- _Task instructions_:
Number of lines with the string "badge" in the entries below: report it, and nothing besides.

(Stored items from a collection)
━━━━

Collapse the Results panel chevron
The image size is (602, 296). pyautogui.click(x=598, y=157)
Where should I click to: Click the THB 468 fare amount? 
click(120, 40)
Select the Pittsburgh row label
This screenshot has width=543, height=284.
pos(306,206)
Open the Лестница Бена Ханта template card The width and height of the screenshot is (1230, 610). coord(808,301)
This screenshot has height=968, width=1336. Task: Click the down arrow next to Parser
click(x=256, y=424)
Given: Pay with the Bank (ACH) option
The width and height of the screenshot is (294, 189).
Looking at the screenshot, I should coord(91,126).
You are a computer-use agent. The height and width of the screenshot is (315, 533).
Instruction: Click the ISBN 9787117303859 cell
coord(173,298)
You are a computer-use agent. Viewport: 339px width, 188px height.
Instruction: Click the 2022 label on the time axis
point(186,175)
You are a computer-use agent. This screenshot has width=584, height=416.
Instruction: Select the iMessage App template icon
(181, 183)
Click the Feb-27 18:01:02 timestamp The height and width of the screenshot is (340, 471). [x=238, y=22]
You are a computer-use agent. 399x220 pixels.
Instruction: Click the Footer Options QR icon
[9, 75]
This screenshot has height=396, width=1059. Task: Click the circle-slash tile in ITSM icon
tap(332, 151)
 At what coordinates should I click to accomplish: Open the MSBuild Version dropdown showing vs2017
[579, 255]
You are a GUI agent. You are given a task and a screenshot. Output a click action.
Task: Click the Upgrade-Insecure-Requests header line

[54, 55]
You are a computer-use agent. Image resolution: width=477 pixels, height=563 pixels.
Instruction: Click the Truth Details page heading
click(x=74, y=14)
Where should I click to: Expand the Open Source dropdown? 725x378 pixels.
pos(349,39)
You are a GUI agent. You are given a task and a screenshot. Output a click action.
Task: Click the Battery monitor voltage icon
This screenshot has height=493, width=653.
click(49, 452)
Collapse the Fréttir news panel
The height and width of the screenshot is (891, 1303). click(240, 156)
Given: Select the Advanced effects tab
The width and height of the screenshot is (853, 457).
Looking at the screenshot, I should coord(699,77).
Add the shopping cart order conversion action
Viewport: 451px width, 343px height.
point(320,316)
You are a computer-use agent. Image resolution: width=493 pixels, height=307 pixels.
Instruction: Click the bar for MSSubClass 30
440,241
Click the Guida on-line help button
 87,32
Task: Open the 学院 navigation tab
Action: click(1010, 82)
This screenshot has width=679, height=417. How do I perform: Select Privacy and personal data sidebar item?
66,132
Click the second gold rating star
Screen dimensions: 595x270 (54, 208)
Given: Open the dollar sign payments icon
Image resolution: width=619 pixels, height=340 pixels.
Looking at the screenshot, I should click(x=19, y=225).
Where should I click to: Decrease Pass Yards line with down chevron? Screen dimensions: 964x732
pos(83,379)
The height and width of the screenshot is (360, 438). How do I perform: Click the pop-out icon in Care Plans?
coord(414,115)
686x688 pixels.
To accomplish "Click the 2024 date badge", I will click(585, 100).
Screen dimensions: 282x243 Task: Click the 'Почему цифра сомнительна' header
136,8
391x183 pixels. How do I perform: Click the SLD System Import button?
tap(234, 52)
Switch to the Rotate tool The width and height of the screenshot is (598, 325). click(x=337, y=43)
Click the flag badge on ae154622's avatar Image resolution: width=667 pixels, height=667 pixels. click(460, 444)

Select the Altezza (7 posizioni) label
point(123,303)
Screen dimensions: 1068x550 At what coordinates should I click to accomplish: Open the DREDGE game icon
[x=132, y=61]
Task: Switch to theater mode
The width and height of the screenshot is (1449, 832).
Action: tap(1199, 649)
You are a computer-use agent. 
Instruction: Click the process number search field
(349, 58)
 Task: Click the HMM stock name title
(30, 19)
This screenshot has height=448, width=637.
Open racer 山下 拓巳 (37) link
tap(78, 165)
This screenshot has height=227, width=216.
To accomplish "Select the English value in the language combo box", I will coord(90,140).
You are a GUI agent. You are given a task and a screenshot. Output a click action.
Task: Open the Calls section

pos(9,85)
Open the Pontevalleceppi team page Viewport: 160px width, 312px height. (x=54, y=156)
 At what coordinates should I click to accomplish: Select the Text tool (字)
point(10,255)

━━━━

- _Result of this exercise_:
2